Unity & Resilience: Supporting Senior Residents in Uncertain Times

Beyond building and managing affordable housing, BHC delivers an array of free resident support services, reflecting our longstanding commitment to improving the economic, academic and health outcomes of the families and seniors who call a BHC rental community home. As an example, our seniors benefit from social, health and wellness activities that allow them to age in place longer, with a better quality of life. Some of our seniors have lived in a BHC community for 20 years or longer!

Members of BHC’s resident services team have worked hard over the years to develop strong relationships with our residents, usually meeting onsite and in person to evaluate needs, recommend a course of action, and follow up. Since the start of the Coronavirus pandemic, we’ve had to discontinue in-person visits, special events, and counseling sessions. We’ve also had to close off community rooms and common areas where residents often congregate and enjoy activities. This has been hardest on those who need these services and amenities the most. As the pandemic wears on, we are concerned about the potential long-term effects of isolation associated with stay-at-home orders, and have observed that some residents seem to be drifting out of reach, more specifically at our senior properties where the effects of isolation are most keenly felt.

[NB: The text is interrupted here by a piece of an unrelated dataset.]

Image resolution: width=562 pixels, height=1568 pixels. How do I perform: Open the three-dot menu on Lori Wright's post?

Long-Term Effects of Stress
Senior Services Coordinator Alma Whitfield explains that this withdrawal symptom could be “from a combination of different things, a major one being a trauma response to the COVID-19 pandemic.” This trauma has surely only intensified over the past few weeks by the civil unrest and social justice events unfolding around the world, ignited by the viral video of George Floyd’s shocking death in Minneapolis.

“With fear, uncertainty, anxiety, isolation, and loss impacting everyone right now I think our residents are likely experiencing something they may not be able to verbalize,” Alma said. “When one experiences a traumatic event, the brain can’t cope as it would under normal circumstances, and it goes into survival mode, sending a stress response throughout the body. Over time, high levels of stress cause detrimental effects, and can play out in a variety of ways, such as increased agitation, mood swings, obsessiveness, depression, becoming withdrawn from others — the list goes on. People become someone different than they would normally identify with, and if left unchecked, these behaviors spill over into unhealthy lifestyles.”

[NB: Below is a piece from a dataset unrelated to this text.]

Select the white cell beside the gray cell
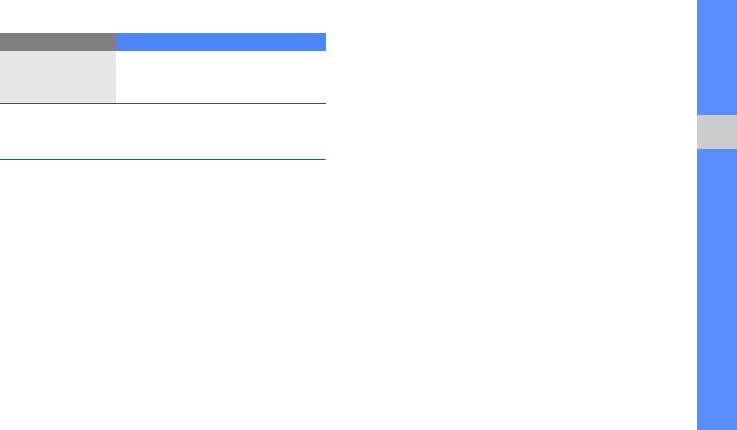 (220, 77)
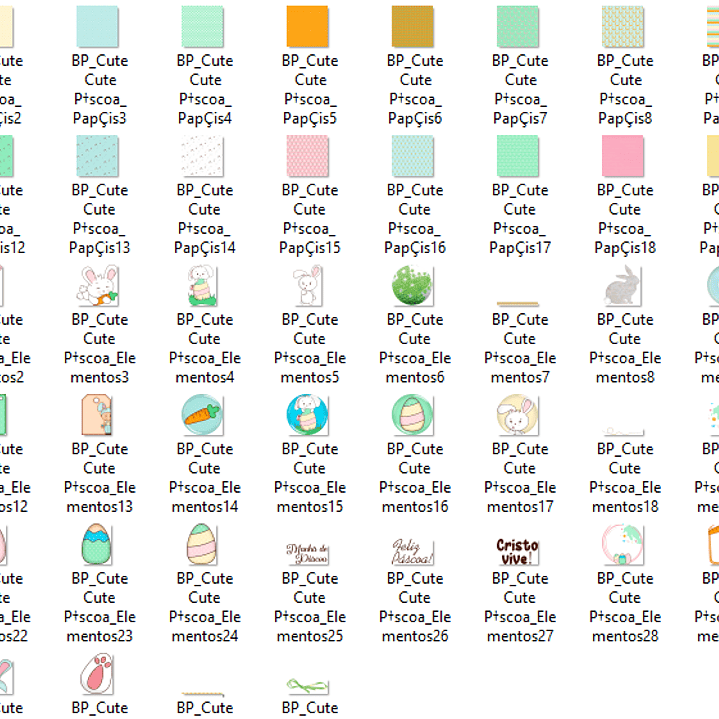Select the pink patterned PapÇis15 thumbnail
The height and width of the screenshot is (719, 719).
(x=309, y=156)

Delivering Resident Services in a Pandemic
While social distancing restrictions pose major challenges in service delivery, connecting with other humans is critical in times of upheaval. In response, the resident services team has found creative ways to keep in touch and connect residents with the resources they need:

  • In April, BHC staff conducted a comprehensive resident survey by telephone, calling each household to assess the needs of those living in our communities. The survey results identified households experiencing job loss or reduction of income, those needing help applying for assistance programs, and those simply desiring to maintain regular check-ins with our staff. More than 1,200 responses were received, reflecting the level of trust that residents have in sharing sensitive information with BHC staff. In addition to providing a snapshot of how each household is faring, the survey results are helping to shape the next wave of services BHC is developing to help residents regain footing and recover physically and financially, once the threat of the pandemic is lifted.
  • For those who indicated the desire for periodic check-ins, our Resident Services team members began calling residents on a rotating basis. This is no small feat, as we have about 1,000 senior residents living in our age-restricted communities! To augment these phone calls, we implemented a “Pen Pals” volunteer program to foster connections between residents and the greater Richmond community. Residents who opt in to the program are matched with a volunteer who mails an encouraging note, drawing, or letter.
  • BHC social workers are also working on a new video series called “Coffee Chats” to connect virtually with our residents, and simulate an in-person interaction. During these five-minute videos, presenters share tips, resources, reminders and good news with our residents to boost interpersonal connections. New videos are launched each Friday in June. Click the video below to view the first one of the series.

Though we continue to work and live apart, BHC staff is unified in finding ways to work together to promote unity and community. Support from our donors and funding partners like NeighborWorks helps us execute our mission: to change lives and transform communities through high-quality, affordable housing.

As a member of the national NeighborWorks network, BHC celebrates NeighborWorks Week and its timely theme this year of Unity and Resilience.  NeighborWorks week is held each year in early June, and showcases how the network of 240+ NeighborWorks members strengthens communities and celebrates our collective impact across the nation. In more normal times, the week is typically celebrated with a series of community events. This year, public events are difficult to execute safely. Therefore, we’re celebrating NeighborWorks Week virtually via our blog and social media outlets. With this blog post, we illustrate how BHC’s resident services team is responding during this time of stay-home orders to engage and serve our senior residents.